» Aim of the exercise: Can you put every nonblank line of the records below into a Markdown table, with the columns Row (the row number) and Line (the line itself)?

» Record excerpts:
________________________________________

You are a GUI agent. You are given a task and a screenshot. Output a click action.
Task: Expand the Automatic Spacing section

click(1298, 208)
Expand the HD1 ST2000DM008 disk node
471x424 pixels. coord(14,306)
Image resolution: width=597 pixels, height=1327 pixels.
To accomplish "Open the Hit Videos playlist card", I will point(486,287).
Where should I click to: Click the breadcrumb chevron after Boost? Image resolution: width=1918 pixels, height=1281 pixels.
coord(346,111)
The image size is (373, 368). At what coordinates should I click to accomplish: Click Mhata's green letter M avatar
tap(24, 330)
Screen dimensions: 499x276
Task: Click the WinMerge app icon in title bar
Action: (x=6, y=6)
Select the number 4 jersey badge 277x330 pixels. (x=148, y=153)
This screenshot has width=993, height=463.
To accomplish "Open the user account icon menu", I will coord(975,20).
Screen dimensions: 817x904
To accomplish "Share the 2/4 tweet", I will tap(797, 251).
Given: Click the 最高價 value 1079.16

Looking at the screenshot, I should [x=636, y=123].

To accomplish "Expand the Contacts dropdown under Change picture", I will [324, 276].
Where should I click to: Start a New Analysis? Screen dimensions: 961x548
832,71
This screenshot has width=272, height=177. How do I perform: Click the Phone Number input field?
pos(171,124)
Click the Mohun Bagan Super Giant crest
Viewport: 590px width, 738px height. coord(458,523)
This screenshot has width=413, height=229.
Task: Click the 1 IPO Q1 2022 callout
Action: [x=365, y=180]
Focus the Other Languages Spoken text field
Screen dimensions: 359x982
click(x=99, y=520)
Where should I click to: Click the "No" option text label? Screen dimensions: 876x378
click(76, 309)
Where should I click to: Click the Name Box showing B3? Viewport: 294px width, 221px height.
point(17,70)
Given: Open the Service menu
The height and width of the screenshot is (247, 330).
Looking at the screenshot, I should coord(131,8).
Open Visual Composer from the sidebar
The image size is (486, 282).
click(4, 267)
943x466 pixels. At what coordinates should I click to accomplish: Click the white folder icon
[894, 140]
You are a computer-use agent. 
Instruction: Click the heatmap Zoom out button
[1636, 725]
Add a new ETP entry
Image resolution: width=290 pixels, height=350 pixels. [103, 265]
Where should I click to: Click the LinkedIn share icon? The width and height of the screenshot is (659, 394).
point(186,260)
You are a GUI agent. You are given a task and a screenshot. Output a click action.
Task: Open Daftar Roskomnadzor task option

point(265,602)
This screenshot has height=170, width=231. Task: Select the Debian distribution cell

________________________________________

» Solution:
| Row | Line |
|---|---|
| 1 | You are a GUI agent. You are given a task and a screenshot. Output a click action. |
| 2 | Task: Expand the Automatic Spacing section |
| 3 | click(1298, 208) |
| 4 | Expand the HD1 ST2000DM008 disk node |
| 5 | 471x424 pixels. coord(14,306) |
| 6 | Image resolution: width=597 pixels, height=1327 pixels. |
| 7 | To accomplish "Open the Hit Videos playlist card", I will point(486,287). |
| 8 | Where should I click to: Click the breadcrumb chevron after Boost? Image resolution: width=1918 pixels, height=1281 pixels. |
| 9 | coord(346,111) |
| 10 | The image size is (373, 368). At what coordinates should I click to accomplish: Click Mhata's green letter M avatar |
| 11 | tap(24, 330) |
| 12 | Screen dimensions: 499x276 |
| 13 | Task: Click the WinMerge app icon in title bar |
| 14 | Action: (x=6, y=6) |
| 15 | Select the number 4 jersey badge 277x330 pixels. (x=148, y=153) |
| 16 | This screenshot has width=993, height=463. |
| 17 | To accomplish "Open the user account icon menu", I will coord(975,20). |
| 18 | Screen dimensions: 817x904 |
| 19 | To accomplish "Share the 2/4 tweet", I will tap(797, 251). |
| 20 | Given: Click the 最高價 value 1079.16 |
| 21 | Looking at the screenshot, I should [x=636, y=123]. |
| 22 | To accomplish "Expand the Contacts dropdown under Change picture", I will [324, 276]. |
| 23 | Where should I click to: Start a New Analysis? Screen dimensions: 961x548 |
| 24 | 832,71 |
| 25 | This screenshot has width=272, height=177. How do I perform: Click the Phone Number input field? |
| 26 | pos(171,124) |
| 27 | Click the Mohun Bagan Super Giant crest |
| 28 | Viewport: 590px width, 738px height. coord(458,523) |
| 29 | This screenshot has width=413, height=229. |
| 30 | Task: Click the 1 IPO Q1 2022 callout |
| 31 | Action: [x=365, y=180] |
| 32 | Focus the Other Languages Spoken text field |
| 33 | Screen dimensions: 359x982 |
| 34 | click(x=99, y=520) |
| 35 | Where should I click to: Click the "No" option text label? Screen dimensions: 876x378 |
| 36 | click(76, 309) |
| 37 | Where should I click to: Click the Name Box showing B3? Viewport: 294px width, 221px height. |
| 38 | point(17,70) |
| 39 | Given: Open the Service menu |
| 40 | The height and width of the screenshot is (247, 330). |
| 41 | Looking at the screenshot, I should coord(131,8). |
| 42 | Open Visual Composer from the sidebar |
| 43 | The image size is (486, 282). |
| 44 | click(4, 267) |
| 45 | 943x466 pixels. At what coordinates should I click to accomplish: Click the white folder icon |
| 46 | [894, 140] |
| 47 | You are a computer-use agent.  |
| 48 | Instruction: Click the heatmap Zoom out button |
| 49 | [1636, 725] |
| 50 | Add a new ETP entry |
| 51 | Image resolution: width=290 pixels, height=350 pixels. [103, 265] |
| 52 | Where should I click to: Click the LinkedIn share icon? The width and height of the screenshot is (659, 394). |
| 53 | point(186,260) |
| 54 | You are a GUI agent. You are given a task and a screenshot. Output a click action. |
| 55 | Task: Open Daftar Roskomnadzor task option |
| 56 | point(265,602) |
| 57 | This screenshot has height=170, width=231. Task: Select the Debian distribution cell |